| RECORDS SUPPLIED |
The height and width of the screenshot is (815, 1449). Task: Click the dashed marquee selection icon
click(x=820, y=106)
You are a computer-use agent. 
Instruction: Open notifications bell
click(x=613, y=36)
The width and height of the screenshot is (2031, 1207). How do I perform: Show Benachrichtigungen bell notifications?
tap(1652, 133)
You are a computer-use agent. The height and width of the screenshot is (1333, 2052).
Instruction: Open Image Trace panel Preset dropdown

| ASSIGNED TASK |
Check each line of the listing above, and copy it if it contains the word "computer".

| TASK ANSWER |
You are a computer-use agent. 
You are a computer-use agent. The height and width of the screenshot is (1333, 2052).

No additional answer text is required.